A diretoria do Sindiserv considera ridícula a contraproposta da Prefeitura. É indecente, mas, de qualquer forma, levaremos a informação à categoria numa assembléia marcada para segunda-feira. Entendemos que ela será rechaçada pelos servidores, acredita Marlene Valadão Godoi, diretora do Sindserv. A assembléia será às 18 horas, na Supercreche, centro de Londrina.
O Sindicato também criticou algumas observações feitas pelos secretários de Governo e de Recursos Humanos.
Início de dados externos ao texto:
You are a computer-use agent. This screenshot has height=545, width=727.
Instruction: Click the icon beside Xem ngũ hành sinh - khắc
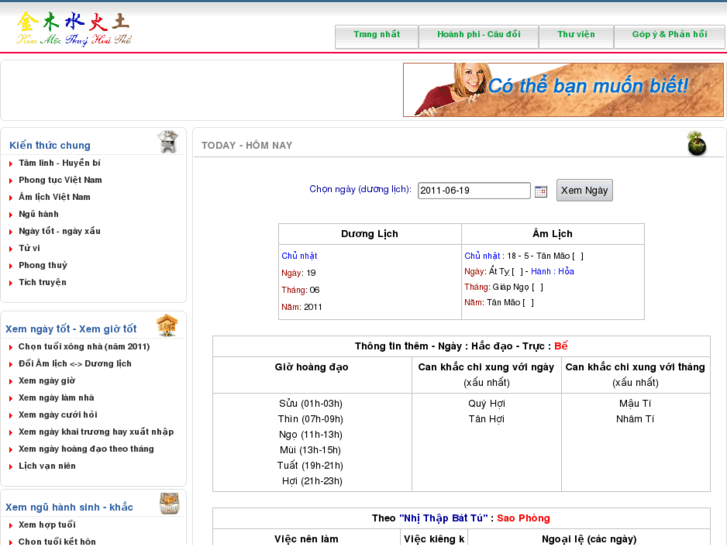pos(169,504)
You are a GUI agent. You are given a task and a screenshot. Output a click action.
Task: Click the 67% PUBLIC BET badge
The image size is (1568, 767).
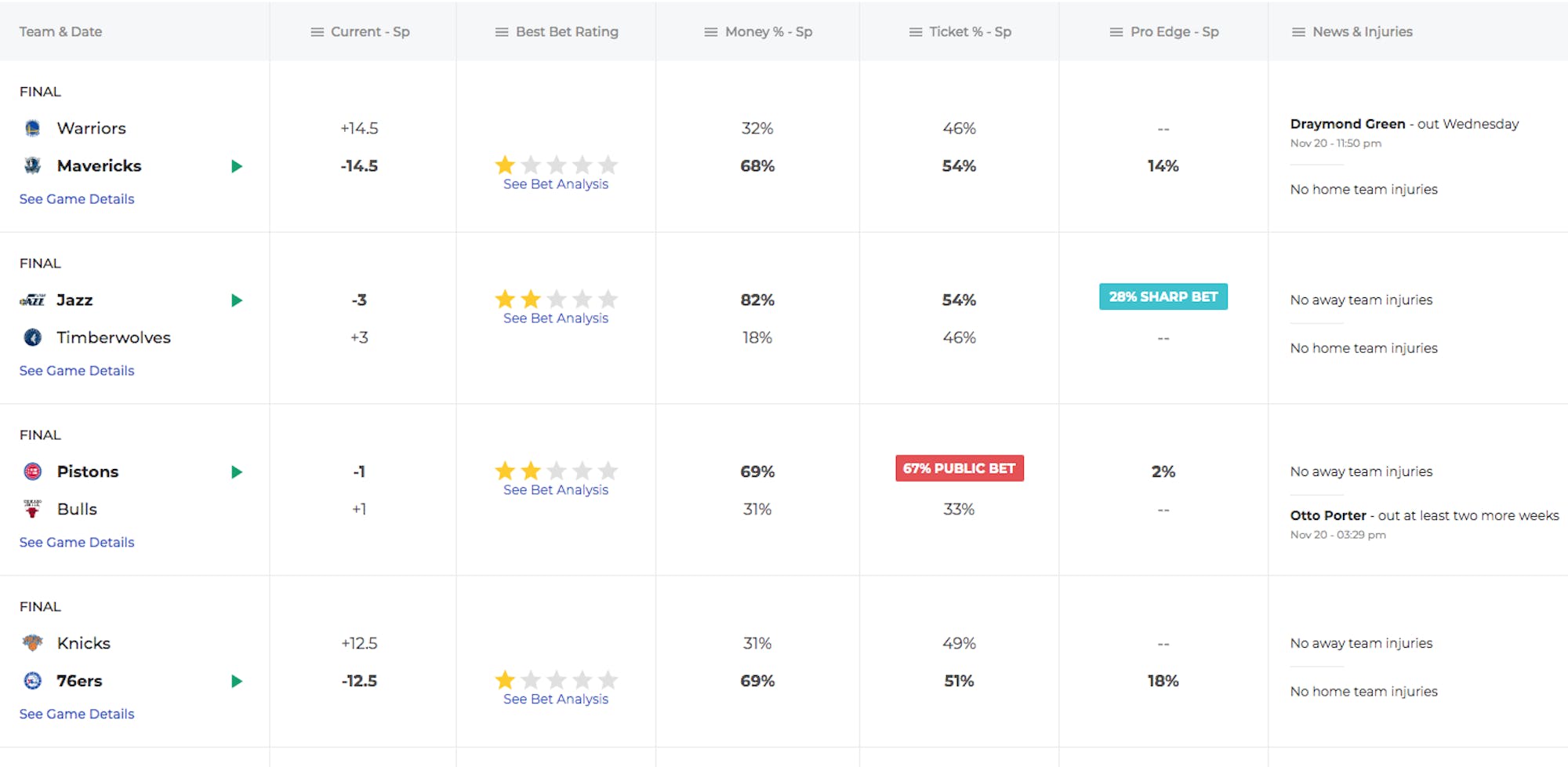tap(959, 469)
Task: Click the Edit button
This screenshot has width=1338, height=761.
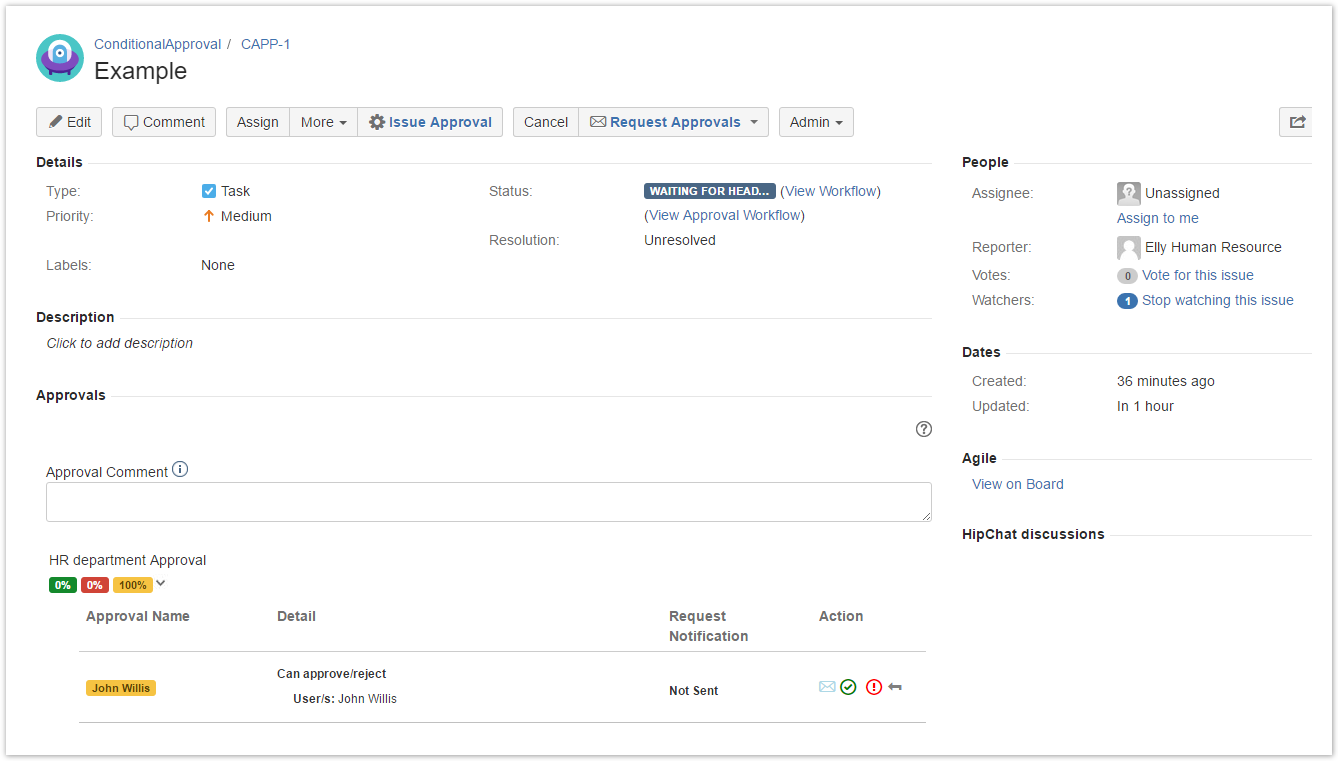Action: pyautogui.click(x=69, y=122)
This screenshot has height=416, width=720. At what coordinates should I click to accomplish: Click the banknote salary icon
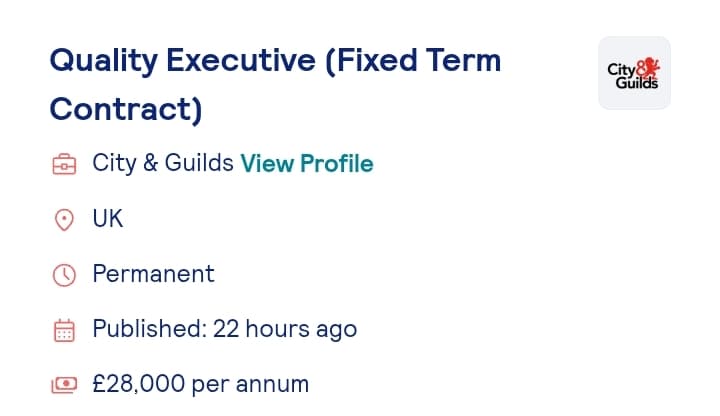(x=64, y=385)
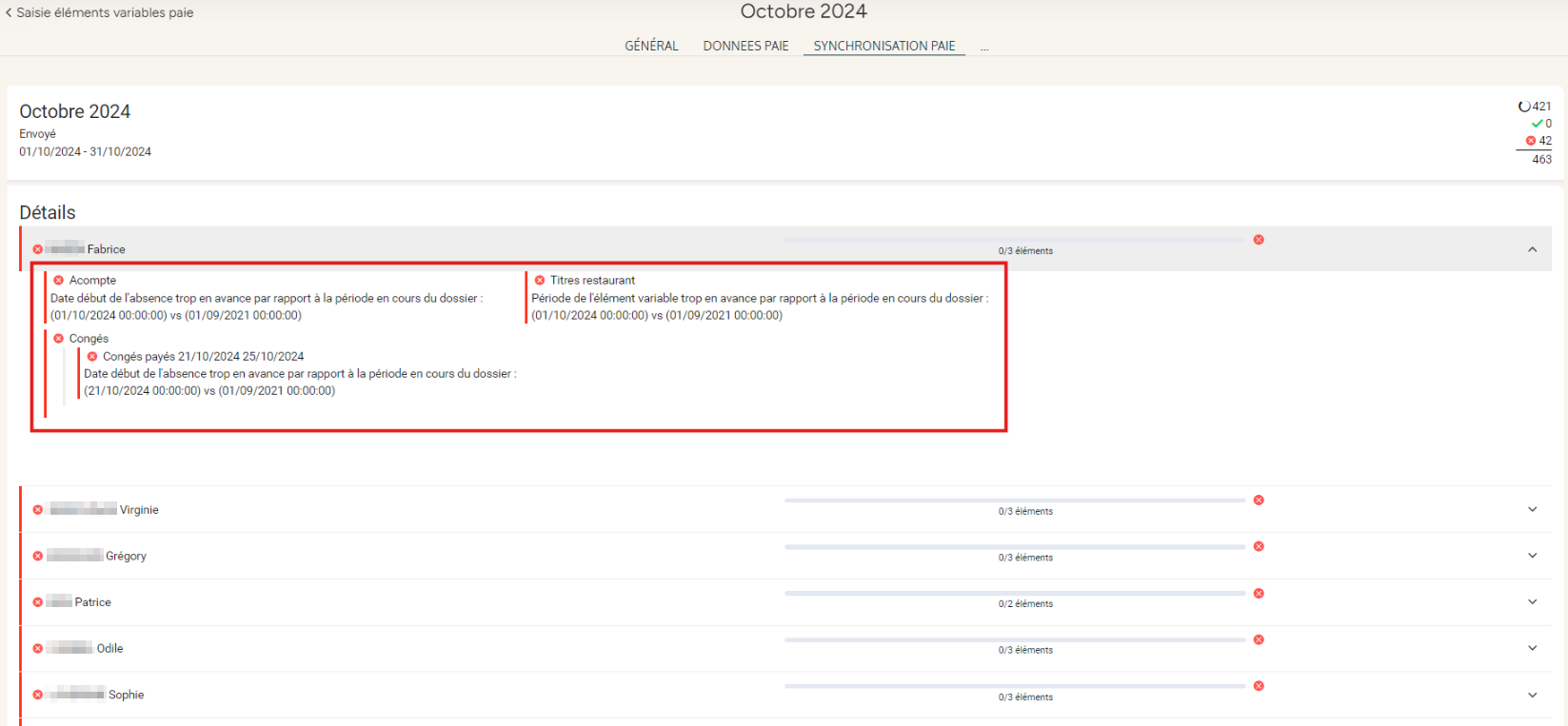Expand the Sophie row chevron
Screen dimensions: 1568x726
[1532, 695]
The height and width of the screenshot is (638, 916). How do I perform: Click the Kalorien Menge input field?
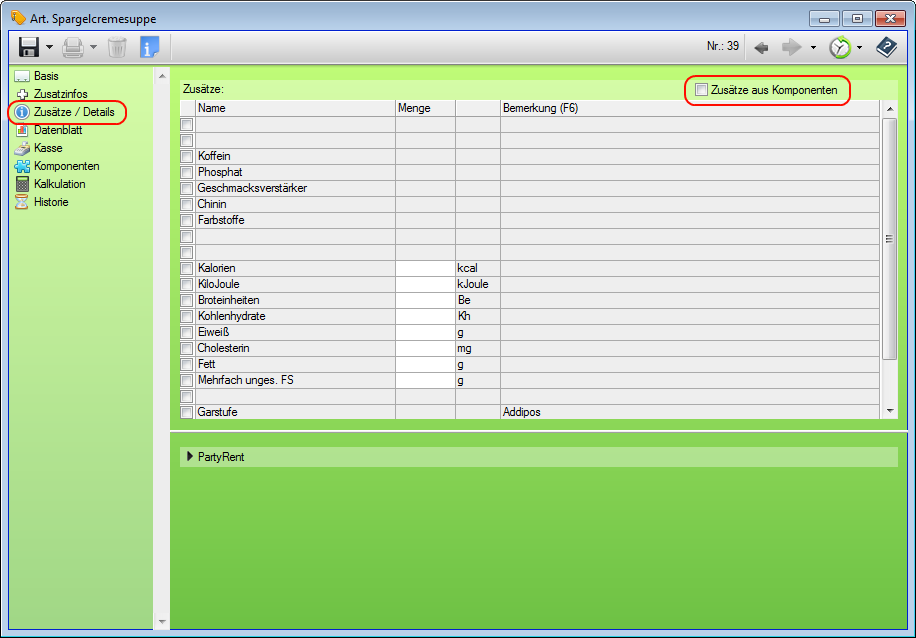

Marlene Godoi disse que Gino Azzolini Neto afirmou, na reunião, que o magistério não precisaria do reajuste por ter uma carreira própria. E a secretária Zuleika completou que o pessoal da Educação não precisava se qualificar já que os professores dão aula apenas de 1ª a 4ª séries. Isso é uma afronta ao servidor. As declarações dos secretários vão contra o que eles chamam de política de qualidade que pretendem implantar na Prefeitura, avalia a sindicalista.
A Folha tentou vários contatos com os secretários, mas não obteve retorno nas ligações. Eles estariam reunidos com o prefeito Antonio Belinati (PDT). Anteontem, o Sindserv divulgou uma pesquisa mostrando que a maioria dos servidores (75,68%) está satisfeita com a relação entre a administração e o funcionalismo.